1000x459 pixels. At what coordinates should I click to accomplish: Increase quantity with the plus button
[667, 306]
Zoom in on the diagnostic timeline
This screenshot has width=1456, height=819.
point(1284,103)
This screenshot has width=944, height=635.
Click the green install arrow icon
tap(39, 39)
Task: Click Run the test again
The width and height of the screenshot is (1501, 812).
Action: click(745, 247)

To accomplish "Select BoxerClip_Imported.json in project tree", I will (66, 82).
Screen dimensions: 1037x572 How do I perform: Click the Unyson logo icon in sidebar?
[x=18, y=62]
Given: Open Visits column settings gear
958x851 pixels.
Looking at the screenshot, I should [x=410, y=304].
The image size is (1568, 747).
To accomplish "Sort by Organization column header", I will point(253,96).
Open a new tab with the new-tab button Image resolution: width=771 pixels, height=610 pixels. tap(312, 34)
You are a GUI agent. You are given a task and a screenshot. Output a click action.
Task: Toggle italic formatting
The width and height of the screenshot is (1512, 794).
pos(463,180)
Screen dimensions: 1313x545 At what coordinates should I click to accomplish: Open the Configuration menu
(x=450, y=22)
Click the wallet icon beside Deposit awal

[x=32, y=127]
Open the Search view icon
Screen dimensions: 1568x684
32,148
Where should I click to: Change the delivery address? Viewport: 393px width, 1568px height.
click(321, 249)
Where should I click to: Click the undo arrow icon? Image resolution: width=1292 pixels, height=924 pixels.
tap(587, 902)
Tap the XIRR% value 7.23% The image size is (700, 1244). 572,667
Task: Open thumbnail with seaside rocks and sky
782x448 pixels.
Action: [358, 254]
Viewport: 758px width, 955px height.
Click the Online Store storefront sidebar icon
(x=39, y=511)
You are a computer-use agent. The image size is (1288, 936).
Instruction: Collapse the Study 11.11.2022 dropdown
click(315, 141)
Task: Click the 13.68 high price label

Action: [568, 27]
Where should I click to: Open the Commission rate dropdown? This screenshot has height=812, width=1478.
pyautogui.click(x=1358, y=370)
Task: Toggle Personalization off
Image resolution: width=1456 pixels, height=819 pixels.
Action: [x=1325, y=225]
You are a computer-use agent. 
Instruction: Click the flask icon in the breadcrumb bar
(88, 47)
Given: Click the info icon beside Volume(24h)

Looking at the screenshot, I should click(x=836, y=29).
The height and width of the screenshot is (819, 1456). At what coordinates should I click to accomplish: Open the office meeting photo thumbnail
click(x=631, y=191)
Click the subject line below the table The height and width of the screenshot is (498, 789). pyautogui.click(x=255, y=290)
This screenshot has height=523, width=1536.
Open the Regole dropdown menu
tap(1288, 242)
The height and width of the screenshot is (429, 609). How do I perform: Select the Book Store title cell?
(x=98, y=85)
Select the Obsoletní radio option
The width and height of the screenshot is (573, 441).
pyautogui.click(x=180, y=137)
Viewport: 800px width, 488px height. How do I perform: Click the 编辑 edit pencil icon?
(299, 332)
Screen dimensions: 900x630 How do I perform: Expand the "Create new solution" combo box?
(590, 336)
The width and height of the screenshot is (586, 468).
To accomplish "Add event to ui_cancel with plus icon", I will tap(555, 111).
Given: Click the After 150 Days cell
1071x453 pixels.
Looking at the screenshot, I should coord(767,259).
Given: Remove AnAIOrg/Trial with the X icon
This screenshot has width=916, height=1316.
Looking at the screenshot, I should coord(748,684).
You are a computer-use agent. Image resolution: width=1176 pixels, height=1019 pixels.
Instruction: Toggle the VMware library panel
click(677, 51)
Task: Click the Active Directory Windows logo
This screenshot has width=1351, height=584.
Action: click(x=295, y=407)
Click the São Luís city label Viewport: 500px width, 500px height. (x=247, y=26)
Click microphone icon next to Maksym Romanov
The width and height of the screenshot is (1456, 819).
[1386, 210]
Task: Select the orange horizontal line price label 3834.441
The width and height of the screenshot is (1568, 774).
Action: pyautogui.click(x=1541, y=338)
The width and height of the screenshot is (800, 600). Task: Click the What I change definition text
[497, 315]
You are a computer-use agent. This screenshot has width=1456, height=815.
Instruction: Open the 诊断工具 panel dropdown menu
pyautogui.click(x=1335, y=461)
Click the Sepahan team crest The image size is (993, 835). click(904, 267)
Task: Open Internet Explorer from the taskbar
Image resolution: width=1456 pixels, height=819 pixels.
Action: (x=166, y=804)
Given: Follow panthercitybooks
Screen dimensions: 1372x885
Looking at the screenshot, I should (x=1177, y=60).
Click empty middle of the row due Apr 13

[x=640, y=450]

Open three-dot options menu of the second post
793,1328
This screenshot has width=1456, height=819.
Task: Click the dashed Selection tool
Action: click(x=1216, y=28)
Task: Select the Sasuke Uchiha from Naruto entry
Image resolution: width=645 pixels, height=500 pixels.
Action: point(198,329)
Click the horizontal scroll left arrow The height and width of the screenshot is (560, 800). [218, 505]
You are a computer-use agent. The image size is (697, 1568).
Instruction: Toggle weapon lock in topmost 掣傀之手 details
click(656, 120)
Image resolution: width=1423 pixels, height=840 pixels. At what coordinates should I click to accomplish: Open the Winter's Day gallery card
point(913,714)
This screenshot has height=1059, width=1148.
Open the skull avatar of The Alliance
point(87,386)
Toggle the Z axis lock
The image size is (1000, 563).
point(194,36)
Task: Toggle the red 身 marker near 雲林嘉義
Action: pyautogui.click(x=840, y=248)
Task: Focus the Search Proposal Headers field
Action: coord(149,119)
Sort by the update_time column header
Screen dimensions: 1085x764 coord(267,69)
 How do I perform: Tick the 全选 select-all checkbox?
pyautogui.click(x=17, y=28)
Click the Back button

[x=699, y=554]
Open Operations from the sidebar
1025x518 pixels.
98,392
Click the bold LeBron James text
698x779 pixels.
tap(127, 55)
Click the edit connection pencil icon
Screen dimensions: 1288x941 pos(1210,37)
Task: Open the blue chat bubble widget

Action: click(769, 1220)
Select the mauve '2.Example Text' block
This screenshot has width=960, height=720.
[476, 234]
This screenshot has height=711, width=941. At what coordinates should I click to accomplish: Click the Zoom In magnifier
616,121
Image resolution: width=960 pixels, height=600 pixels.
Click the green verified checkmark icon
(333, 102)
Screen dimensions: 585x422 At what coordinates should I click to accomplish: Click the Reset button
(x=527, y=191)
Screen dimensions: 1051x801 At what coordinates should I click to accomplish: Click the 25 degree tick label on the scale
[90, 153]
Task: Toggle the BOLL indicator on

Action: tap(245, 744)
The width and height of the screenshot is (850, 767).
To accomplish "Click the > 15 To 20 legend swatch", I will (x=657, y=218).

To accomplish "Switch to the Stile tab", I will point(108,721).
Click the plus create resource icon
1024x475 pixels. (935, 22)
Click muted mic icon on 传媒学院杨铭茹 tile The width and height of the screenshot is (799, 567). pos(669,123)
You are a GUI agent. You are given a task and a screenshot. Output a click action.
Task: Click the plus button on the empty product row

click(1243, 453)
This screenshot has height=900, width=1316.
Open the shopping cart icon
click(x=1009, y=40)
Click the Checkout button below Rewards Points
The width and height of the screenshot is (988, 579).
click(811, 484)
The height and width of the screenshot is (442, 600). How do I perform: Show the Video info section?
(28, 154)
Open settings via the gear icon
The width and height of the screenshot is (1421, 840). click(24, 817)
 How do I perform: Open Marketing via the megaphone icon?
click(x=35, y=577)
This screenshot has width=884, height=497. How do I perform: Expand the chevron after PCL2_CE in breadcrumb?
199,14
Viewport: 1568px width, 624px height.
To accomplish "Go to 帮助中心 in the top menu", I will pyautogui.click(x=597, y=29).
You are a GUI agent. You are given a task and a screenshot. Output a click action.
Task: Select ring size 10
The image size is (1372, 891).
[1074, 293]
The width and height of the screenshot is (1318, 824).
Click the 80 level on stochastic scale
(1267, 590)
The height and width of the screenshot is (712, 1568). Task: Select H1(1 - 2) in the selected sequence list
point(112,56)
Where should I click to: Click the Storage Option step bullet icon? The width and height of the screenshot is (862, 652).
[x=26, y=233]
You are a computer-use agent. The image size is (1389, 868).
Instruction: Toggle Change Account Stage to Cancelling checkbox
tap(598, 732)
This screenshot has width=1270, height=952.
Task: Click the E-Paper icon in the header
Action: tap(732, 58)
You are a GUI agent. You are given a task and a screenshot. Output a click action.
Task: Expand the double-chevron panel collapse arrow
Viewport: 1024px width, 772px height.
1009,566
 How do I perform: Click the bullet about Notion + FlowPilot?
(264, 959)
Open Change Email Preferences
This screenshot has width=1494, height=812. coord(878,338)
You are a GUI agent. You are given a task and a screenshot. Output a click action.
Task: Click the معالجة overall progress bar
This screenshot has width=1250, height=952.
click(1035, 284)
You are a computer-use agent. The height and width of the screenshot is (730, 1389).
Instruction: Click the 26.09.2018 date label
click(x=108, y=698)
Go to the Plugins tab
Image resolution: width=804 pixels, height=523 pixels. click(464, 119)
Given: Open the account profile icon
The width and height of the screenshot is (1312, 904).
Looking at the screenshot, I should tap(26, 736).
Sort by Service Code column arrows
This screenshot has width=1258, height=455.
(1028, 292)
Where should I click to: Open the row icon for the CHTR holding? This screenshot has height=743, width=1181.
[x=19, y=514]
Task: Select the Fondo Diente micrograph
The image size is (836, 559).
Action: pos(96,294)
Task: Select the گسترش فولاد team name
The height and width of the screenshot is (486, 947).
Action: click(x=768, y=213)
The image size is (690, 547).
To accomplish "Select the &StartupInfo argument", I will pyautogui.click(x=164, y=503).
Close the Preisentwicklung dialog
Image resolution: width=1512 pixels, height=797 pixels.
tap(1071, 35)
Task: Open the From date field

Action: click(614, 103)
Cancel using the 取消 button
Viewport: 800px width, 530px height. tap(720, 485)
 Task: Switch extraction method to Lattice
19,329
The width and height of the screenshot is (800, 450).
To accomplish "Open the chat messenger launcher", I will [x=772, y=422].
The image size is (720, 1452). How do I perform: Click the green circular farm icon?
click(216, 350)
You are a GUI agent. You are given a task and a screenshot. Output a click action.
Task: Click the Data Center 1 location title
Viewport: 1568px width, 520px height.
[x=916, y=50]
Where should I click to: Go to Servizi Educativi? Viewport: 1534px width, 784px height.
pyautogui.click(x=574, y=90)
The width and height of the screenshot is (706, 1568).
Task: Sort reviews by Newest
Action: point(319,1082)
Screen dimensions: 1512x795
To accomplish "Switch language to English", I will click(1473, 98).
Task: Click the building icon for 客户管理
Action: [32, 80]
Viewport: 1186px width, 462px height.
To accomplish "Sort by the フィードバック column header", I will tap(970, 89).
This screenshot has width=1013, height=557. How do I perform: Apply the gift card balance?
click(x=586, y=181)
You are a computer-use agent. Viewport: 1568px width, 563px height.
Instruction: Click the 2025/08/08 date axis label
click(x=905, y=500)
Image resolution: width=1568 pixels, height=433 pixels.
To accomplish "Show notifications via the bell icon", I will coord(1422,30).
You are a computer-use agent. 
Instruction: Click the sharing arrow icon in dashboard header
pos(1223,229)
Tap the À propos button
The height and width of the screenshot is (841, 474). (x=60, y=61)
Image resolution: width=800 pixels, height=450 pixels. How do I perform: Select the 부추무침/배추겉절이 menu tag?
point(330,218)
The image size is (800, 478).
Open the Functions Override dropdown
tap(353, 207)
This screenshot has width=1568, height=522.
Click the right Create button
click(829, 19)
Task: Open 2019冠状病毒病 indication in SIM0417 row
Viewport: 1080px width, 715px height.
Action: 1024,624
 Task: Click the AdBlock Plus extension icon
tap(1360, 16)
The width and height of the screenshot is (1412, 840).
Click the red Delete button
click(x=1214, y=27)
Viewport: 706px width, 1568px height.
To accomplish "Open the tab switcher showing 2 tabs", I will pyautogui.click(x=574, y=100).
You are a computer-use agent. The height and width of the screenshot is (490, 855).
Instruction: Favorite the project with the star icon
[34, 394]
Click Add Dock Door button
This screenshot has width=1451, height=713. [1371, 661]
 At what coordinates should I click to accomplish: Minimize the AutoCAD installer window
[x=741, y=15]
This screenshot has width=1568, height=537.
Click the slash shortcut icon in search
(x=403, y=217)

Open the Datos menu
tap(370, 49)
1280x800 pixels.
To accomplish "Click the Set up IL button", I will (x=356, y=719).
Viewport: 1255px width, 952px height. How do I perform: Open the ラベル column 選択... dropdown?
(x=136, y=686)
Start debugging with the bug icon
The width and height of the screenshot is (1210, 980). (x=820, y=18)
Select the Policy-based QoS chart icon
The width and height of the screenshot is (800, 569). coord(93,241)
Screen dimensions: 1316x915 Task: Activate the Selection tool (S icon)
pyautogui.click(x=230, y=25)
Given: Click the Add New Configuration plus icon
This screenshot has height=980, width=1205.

TASK REQUIREMENTS
Copy out the listing above verbatim, starting at the line that contains "Task: Select the orange" and ending after the line that contains "point(913,714)".

EXERCISE SOLUTION
Task: Select the orange horizontal line price label 3834.441
The width and height of the screenshot is (1568, 774).
Action: pyautogui.click(x=1541, y=338)
The width and height of the screenshot is (800, 600). Task: Click the What I change definition text
[497, 315]
You are a computer-use agent. This screenshot has width=1456, height=815.
Instruction: Open the 诊断工具 panel dropdown menu
pyautogui.click(x=1335, y=461)
Click the Sepahan team crest The image size is (993, 835). click(904, 267)
Task: Open Internet Explorer from the taskbar
Image resolution: width=1456 pixels, height=819 pixels.
Action: (x=166, y=804)
Given: Follow panthercitybooks
Screen dimensions: 1372x885
Looking at the screenshot, I should (x=1177, y=60).
Click empty middle of the row due Apr 13

[x=640, y=450]

Open three-dot options menu of the second post
793,1328
This screenshot has width=1456, height=819.
Task: Click the dashed Selection tool
Action: click(x=1216, y=28)
Task: Select the Sasuke Uchiha from Naruto entry
Image resolution: width=645 pixels, height=500 pixels.
Action: point(198,329)
Click the horizontal scroll left arrow The height and width of the screenshot is (560, 800). [218, 505]
You are a computer-use agent. The image size is (697, 1568).
Instruction: Toggle weapon lock in topmost 掣傀之手 details
click(656, 120)
Image resolution: width=1423 pixels, height=840 pixels. At what coordinates should I click to accomplish: Open the Winter's Day gallery card
point(913,714)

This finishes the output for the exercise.